With his last three racehorses settled in at Dan Blacker's stalls at Del Mar this past weekend, Texas-based trainer Dallas Keen has officially retired from the racing game.
Keen, 66, said the wear and tear of traveling, the struggles to find and keep good employees, and the changing regulatory landscape of racing all led to his decision to walk away from a 37-year training career.
"I'm retiring from racing, not from horses," he said. "We still have the farm here and will be helping (his wife) Donna with the Remember Me Racehorse Rescue. We'll do lay-ups at the farm, I may do some horsemen's clinics, and I may pinhook a few horses and stuff like that."
Dallas and Donna Keen own and manage Keen Farms near Burleson, Texas, which is also home to their Remember Me Racehorse Rescue program that they started in 2009. The program is a registered 501(c)(3) charity that is accredited by the Thoroughbred Aftercare Alliance. Since its founding, Remember Me has placed more than 1,000 off-track Thoroughbreds in new homes.
"We work at it real hard to make sure these horses find a new home. Donna is really good at placing a horse with someone who fits it. It is like an adoption," he said.
The farm has an obstacle course used to train horses for mounted police and patrol programs in and around Arlington, Grand Prairie, Fort Worth, and Burleson.
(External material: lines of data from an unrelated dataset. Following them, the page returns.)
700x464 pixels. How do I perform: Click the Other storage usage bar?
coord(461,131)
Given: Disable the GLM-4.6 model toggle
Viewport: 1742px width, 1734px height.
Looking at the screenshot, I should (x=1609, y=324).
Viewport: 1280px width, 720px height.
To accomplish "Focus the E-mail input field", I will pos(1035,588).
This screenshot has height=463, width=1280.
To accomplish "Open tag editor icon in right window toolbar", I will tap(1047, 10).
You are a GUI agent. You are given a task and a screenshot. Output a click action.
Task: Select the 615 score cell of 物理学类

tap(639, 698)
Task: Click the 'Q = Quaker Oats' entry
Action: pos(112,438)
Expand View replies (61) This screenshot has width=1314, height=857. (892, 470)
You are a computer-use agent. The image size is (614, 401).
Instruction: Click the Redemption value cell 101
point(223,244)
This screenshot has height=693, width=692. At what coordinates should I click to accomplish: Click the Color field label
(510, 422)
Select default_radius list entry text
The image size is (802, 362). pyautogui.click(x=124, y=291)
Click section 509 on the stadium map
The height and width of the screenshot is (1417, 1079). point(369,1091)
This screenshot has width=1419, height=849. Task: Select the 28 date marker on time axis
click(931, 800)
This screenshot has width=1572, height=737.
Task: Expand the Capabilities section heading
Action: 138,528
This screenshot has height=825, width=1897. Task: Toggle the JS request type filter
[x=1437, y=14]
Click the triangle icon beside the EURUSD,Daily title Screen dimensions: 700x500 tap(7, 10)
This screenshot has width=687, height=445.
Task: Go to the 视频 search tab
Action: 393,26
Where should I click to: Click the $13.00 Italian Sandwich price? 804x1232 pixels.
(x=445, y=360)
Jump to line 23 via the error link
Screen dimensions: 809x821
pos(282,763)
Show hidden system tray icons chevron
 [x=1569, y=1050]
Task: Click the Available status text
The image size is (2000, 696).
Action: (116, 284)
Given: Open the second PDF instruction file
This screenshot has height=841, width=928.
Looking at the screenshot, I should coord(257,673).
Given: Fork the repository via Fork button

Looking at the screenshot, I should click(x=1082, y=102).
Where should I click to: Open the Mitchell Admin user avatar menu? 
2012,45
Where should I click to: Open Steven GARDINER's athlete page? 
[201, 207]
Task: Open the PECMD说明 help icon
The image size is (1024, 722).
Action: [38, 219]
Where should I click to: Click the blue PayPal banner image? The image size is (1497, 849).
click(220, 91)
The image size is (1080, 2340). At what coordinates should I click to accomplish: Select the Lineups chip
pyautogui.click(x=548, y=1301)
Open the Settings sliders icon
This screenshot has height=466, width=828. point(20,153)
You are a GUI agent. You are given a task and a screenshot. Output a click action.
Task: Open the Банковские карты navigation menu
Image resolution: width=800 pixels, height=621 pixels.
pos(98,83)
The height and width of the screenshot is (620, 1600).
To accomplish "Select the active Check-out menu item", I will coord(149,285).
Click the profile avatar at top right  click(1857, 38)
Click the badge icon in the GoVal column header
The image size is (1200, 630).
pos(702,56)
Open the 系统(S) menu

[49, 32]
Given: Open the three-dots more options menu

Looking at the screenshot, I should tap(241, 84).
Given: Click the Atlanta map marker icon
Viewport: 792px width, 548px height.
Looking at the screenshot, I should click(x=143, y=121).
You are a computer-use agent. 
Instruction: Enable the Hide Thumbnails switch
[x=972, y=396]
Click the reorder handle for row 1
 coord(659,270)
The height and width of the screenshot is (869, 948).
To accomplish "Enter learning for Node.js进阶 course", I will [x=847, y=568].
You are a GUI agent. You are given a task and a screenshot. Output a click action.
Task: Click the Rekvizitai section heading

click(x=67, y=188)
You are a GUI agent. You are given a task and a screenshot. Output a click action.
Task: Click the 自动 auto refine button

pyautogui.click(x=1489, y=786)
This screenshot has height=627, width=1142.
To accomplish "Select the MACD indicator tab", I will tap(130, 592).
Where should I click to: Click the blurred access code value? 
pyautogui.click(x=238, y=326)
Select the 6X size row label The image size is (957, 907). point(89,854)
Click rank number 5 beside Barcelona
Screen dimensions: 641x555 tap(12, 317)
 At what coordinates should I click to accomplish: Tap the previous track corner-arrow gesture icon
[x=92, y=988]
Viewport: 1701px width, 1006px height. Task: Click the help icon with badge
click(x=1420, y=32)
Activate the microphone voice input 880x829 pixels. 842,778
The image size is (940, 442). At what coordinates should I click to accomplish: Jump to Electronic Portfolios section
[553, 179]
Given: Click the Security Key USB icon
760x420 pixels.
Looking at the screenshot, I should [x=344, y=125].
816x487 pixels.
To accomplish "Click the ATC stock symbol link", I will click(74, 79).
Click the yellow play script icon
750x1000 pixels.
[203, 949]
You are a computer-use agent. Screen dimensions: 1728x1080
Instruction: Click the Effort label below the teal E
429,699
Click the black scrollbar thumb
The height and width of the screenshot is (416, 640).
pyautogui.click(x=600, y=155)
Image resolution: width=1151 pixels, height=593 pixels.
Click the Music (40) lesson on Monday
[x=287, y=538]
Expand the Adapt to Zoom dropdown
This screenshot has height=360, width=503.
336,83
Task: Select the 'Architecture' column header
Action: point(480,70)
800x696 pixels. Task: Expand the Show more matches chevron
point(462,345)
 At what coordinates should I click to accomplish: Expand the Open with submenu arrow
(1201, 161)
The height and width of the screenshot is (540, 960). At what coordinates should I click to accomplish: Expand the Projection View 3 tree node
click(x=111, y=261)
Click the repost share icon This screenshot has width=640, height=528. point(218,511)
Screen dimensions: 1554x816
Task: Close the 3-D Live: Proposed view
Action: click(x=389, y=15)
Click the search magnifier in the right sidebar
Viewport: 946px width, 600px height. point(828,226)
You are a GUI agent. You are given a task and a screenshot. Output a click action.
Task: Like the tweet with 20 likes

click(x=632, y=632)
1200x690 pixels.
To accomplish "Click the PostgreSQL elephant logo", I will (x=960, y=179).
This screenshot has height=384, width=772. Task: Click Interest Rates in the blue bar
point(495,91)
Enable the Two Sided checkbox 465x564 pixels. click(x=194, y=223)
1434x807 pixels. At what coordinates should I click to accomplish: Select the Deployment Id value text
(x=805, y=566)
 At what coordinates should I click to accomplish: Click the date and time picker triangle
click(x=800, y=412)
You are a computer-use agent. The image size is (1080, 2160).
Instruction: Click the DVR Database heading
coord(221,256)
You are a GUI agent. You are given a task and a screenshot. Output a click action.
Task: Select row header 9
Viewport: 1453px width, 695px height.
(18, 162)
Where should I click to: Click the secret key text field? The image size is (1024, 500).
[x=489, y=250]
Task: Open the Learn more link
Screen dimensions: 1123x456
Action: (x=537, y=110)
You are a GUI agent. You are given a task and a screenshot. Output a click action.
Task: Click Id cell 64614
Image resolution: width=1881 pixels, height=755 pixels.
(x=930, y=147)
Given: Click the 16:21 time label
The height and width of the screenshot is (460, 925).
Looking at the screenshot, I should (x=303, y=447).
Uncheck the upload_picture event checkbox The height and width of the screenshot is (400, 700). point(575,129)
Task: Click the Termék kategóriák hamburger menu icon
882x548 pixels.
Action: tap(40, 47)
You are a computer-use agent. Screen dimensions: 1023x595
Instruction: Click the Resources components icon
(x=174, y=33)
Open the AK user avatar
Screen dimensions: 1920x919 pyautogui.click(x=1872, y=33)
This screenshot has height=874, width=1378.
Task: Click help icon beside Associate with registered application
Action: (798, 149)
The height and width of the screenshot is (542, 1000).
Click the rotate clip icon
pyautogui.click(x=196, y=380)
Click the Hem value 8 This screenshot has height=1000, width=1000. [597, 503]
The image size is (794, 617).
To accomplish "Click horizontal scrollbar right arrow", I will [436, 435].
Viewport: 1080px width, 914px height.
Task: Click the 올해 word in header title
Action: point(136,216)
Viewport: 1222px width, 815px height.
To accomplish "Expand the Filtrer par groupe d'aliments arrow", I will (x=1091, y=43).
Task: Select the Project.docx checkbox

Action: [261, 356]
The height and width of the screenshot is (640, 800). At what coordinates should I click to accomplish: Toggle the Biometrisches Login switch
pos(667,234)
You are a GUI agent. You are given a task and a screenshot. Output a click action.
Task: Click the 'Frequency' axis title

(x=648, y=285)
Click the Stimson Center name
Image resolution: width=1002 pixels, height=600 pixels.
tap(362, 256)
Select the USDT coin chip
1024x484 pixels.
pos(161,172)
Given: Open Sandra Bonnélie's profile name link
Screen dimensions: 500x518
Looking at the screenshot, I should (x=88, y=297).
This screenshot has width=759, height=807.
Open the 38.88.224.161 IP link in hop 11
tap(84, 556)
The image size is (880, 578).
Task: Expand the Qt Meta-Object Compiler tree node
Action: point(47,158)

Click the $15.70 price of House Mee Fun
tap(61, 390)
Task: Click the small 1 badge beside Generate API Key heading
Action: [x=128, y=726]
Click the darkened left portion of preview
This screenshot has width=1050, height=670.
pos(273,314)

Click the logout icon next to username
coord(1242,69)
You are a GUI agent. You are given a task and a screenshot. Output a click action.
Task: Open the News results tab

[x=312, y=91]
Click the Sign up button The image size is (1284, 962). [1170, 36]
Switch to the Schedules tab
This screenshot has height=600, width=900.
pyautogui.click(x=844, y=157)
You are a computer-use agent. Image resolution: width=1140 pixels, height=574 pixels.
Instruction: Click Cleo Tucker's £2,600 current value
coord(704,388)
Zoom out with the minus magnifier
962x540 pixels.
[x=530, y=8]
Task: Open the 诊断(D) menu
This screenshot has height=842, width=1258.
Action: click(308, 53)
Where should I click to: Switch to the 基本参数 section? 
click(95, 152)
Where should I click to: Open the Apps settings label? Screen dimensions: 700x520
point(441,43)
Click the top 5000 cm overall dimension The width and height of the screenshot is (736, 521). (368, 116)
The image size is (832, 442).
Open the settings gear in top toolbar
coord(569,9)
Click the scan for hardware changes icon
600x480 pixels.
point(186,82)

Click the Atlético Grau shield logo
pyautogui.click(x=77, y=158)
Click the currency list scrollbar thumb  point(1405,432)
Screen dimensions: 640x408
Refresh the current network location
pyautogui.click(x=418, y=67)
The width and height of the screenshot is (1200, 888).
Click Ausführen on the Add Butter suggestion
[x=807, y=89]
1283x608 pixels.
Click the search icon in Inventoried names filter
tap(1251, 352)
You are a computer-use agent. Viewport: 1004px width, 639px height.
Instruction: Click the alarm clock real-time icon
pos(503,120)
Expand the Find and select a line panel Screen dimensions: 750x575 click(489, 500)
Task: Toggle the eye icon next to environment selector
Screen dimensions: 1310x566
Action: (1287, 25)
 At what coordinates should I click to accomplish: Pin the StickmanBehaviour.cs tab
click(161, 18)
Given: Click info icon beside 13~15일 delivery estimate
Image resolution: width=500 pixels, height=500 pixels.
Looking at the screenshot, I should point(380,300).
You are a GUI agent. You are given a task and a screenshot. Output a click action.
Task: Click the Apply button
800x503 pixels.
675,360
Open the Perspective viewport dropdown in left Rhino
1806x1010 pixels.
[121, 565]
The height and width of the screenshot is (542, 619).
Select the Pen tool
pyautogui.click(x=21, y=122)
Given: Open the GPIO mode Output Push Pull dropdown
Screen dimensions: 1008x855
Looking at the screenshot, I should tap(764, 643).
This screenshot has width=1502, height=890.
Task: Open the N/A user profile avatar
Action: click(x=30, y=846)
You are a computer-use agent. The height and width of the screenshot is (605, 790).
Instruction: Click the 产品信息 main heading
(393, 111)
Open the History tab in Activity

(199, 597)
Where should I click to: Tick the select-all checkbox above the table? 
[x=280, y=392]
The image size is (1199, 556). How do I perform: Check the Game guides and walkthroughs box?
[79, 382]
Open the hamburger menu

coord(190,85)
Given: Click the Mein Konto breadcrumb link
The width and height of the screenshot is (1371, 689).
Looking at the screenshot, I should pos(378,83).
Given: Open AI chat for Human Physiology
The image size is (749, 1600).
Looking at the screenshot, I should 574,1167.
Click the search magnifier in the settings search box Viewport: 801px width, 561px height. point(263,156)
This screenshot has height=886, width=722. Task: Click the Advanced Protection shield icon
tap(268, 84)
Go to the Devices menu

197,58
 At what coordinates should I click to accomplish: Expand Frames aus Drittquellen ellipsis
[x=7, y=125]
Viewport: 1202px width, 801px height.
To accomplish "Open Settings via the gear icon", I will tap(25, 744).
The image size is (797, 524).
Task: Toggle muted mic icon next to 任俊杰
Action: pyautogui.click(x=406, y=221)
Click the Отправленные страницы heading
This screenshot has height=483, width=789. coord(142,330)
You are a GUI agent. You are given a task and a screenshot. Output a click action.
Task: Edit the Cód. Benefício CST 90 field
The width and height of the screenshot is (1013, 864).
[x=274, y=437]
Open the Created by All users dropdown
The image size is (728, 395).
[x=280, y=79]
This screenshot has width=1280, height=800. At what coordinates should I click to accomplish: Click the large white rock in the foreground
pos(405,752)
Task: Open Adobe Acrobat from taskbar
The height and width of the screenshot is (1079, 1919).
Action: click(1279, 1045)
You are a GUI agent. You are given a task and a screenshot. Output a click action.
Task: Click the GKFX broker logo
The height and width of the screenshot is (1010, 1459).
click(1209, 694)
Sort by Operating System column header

Keen made his last start July 4 at Lone Star Park, where the track named a 1 1/16-mile maiden special weight on the turf in his honor. He had a horse in the race, a 3-year-old Epona Thoroughbreds homebred gelding named Mr. Valentino who had never been two turns and never raced on the grass. Jockey Sofia Barandela kept the gelding close to the pace and then turned him loose after six furlongs to win by 1 1/4 lengths.
"That was a good way to go out. Otherwise, I would have had to be in someone else's win photo," Keen said.
Born in Sterling, Colo., Keen is the son of retired jockey and trainer Elmer "Corky" Keen, who operated Keenland Acres near Fort Collins until 1979, when he relocated to Texas. Both father and son bought farms in Texas, and Dallas Keen said he had expected to spend his professional life on the farm breaking and conditioning young horses. An owner would urge him to get a trainer's license, which he did, and he started his first racehorse at Louisiana Downs May 24, 1986. At the time, Texas was still a year away from legalizing pari-mutuel waging and eight years away from Sam Houston Race Park opening as the state's first Class 1 racetrack in 1994.
Shipping off the farm to Louisiana Downs worked well for Keen while Texas got its racing program up and running. He got his first winner at the Bossier City, La., track July 27, 1986, with Pulido and later his first black-type winner with Off Hand in the 1989 Stardust Stakes, and his first graded stakes winner in the 1992 Ark-La-Tex Handicap (G3) with Inevitable Hour, according to Equineline.com records.
Lone Star Park opened for racing in 1997, and Keen became the leading trainer there in 1997-98. Along the way, he campaigned several good stakes horses, including multiple stakes winner Valhol, who won the 2003 Maxxam Gold Cup at Sam Houston Race Park, 2002 Whirlaway Handicap at Fair Grounds Race Course & Slots, and two other stakes in 2001. He also campaigned 2000 New Orleans Handicap (G3) winner Allen's Oop, who won the Gold Cup as well.
Valhol is also remembered for the race he had taken away. The son of Diazo was first across the line in the 1999 Arkansas Derby (G2) at 30-1 but was later disqualified when video showed that jockey Billy Patin had carried an electrical device. Valhol was placed last and forfeited the $300,000 winner's share of the purse. Keen was not accused of any wrongdoing or having prior knowledge of Patin's scheme.
Keen retired with 970 wins and $15,951,879 in total purses won. He saddled horses in the paddocks of 51 racetracks throughout the United States, including at nine tracks that have since closed—and Golden Gate Fields is about to make it 10.
"I've raced everywhere and chased purses, going to where my horses could be competitive and could make some money," he recalled. "Now, it's just different."
Keen said he's not a fan of what he's seen from the Horseracing Integrity and Safety Authority, the national regulatory program that launched a year ago.
"I think the government has gotten way too involved, and we're missing the horsemanship in the decisions," he said. "A lot of the decisions they've made are not good for the horse. You wouldn't treat a human athlete the way they want us to treat our racehorses, and they're athletes.
"I really like working with the off-track Thoroughbreds and teaching them to do a lot of neat stuff. It is amazing how quickly they adapt to their second careers; it's so rewarding."